▶ [What you have to do]: Copy every line of the data in which the word "Expand" occurs.

▶ [Data under study]:
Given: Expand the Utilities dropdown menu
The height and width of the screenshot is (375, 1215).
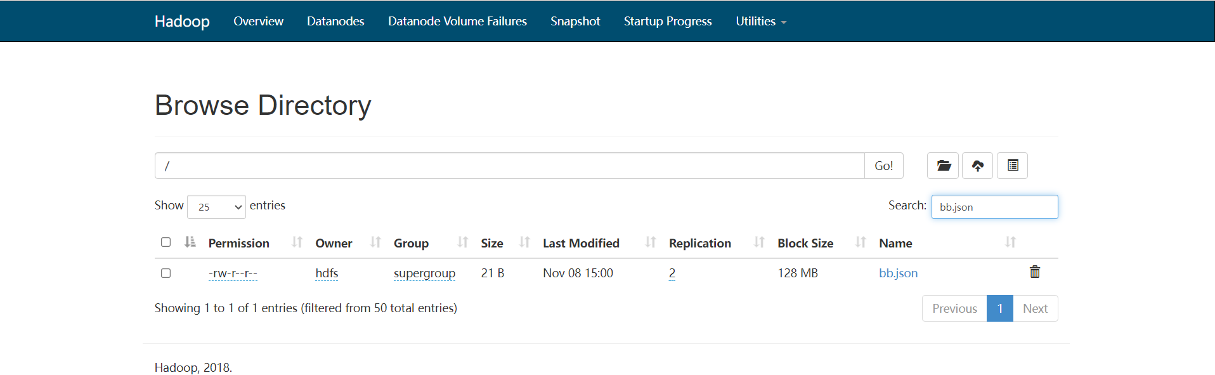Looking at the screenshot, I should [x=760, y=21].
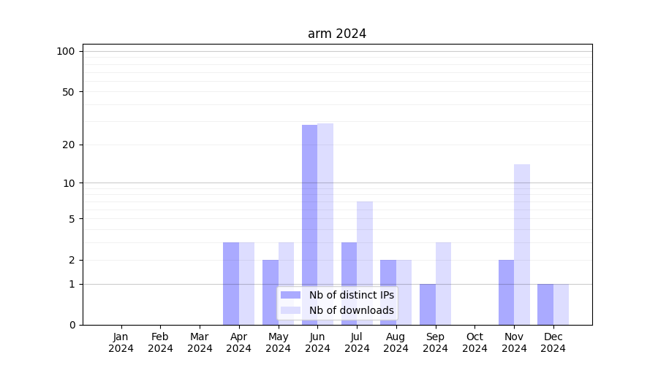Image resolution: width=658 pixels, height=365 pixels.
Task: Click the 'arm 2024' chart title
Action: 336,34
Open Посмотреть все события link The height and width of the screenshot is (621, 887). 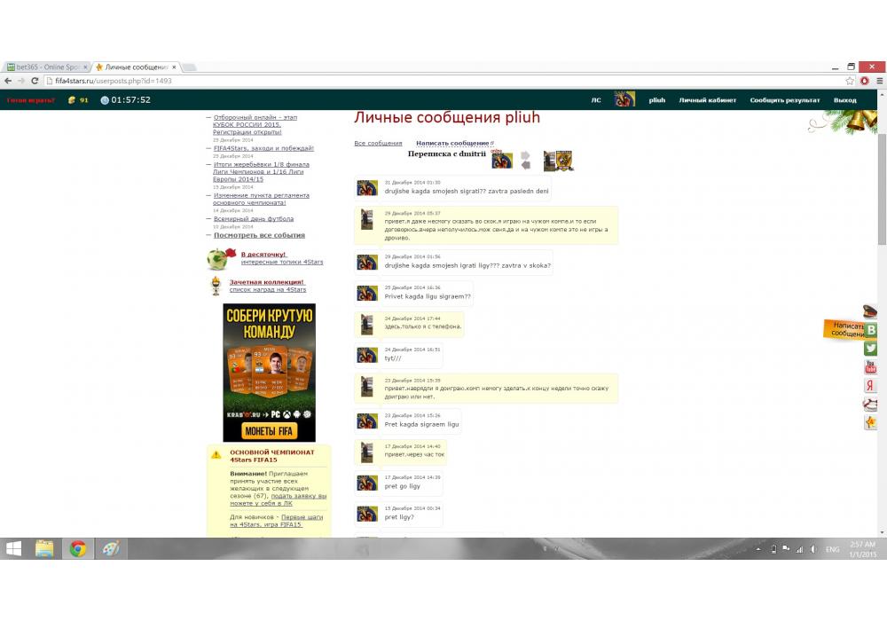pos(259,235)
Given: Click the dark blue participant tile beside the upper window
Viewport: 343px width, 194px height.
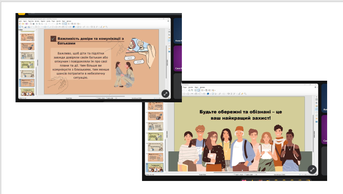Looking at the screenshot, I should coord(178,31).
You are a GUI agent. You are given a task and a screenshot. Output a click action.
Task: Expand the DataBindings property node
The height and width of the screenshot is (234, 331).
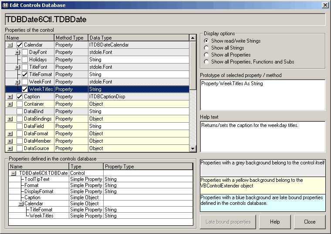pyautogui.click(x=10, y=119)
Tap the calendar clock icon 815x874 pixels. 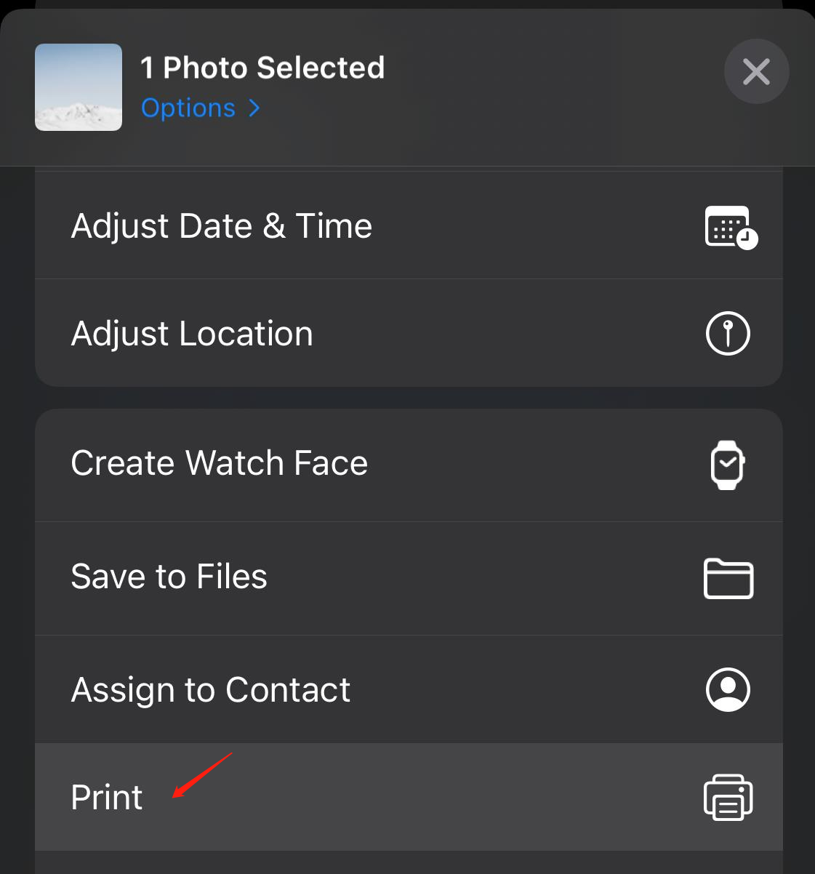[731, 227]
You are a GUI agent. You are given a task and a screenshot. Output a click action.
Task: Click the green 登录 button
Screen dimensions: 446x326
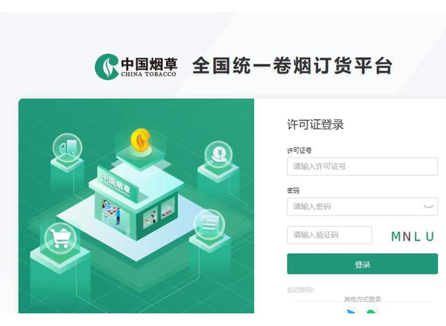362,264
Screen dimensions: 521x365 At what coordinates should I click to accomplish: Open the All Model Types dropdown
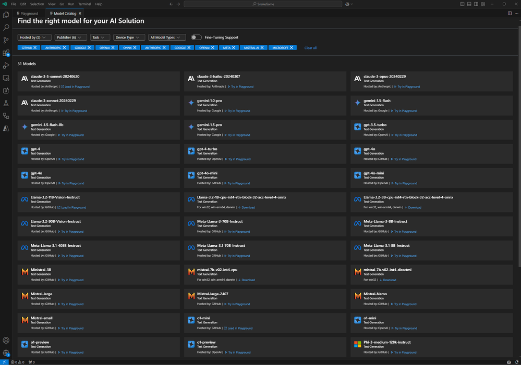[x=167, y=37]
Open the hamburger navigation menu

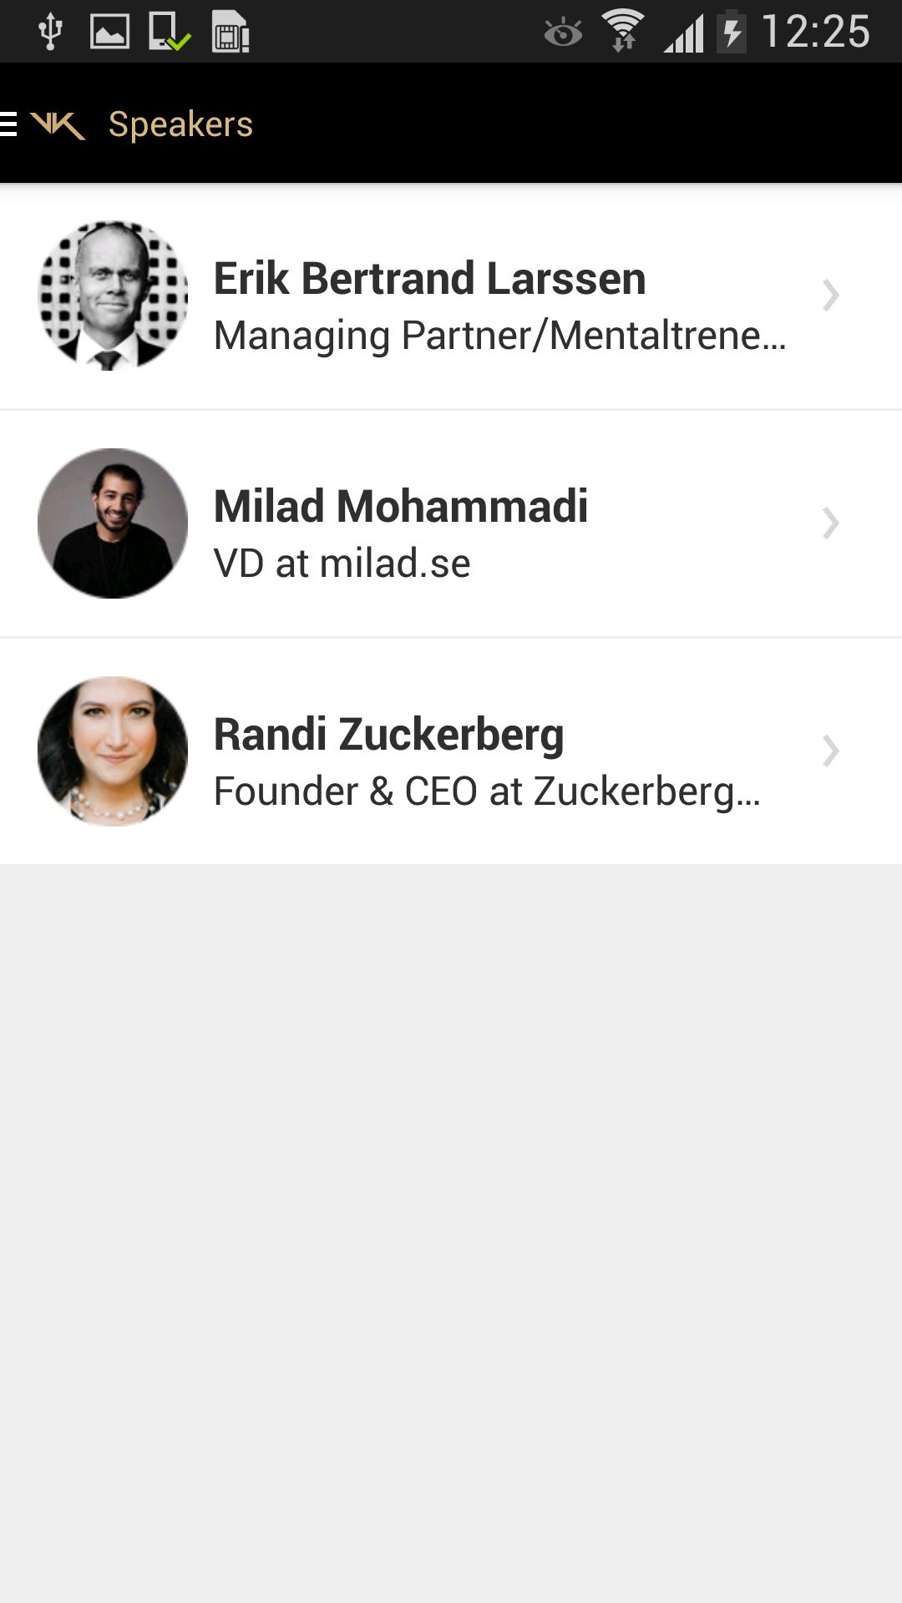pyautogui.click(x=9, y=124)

▶ [Response for this exercise]:
Given: Expand the Utilities dropdown menu
Task: Expand the DataBindings property node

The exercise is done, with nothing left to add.